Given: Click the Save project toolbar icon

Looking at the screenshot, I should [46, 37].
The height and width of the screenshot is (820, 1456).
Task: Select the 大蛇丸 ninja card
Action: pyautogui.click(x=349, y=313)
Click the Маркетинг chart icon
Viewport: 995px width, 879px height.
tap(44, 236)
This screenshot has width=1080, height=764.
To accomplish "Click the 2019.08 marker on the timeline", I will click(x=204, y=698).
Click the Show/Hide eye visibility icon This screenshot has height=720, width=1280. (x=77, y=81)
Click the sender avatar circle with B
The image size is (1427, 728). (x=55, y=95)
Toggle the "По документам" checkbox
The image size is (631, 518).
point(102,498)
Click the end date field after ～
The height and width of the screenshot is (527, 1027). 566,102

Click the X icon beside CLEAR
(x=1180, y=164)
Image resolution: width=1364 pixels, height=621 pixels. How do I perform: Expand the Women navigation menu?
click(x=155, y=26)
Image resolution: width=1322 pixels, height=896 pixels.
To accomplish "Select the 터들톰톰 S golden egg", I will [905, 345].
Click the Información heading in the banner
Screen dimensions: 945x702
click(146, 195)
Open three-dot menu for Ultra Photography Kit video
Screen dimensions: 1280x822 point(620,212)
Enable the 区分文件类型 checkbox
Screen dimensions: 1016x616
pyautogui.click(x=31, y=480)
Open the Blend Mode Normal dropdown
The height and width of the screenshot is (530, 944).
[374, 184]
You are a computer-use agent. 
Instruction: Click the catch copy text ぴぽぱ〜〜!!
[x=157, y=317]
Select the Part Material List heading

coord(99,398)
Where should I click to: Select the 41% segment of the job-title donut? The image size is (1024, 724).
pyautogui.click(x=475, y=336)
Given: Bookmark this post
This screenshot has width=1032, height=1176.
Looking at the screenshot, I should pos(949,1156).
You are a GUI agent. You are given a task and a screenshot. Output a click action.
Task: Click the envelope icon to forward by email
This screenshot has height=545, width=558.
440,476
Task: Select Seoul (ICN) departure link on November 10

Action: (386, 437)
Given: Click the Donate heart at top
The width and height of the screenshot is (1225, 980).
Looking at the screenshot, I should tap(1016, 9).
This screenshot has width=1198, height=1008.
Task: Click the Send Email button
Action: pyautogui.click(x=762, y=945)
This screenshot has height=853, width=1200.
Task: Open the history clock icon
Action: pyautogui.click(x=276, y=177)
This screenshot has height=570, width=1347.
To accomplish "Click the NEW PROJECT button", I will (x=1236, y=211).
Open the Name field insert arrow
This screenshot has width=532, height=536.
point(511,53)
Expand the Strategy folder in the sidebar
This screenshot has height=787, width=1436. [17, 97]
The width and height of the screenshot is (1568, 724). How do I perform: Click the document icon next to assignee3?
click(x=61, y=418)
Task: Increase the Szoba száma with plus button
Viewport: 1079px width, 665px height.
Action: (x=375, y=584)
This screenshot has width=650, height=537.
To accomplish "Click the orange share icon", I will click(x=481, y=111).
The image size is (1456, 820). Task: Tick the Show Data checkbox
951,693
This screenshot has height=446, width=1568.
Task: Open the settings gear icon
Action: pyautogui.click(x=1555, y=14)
____
**WORK TO COMPLETE:** Looking at the entries above, say how many lines contain the word "will". Only the number is wanted.

**TASK RESPONSE:** 4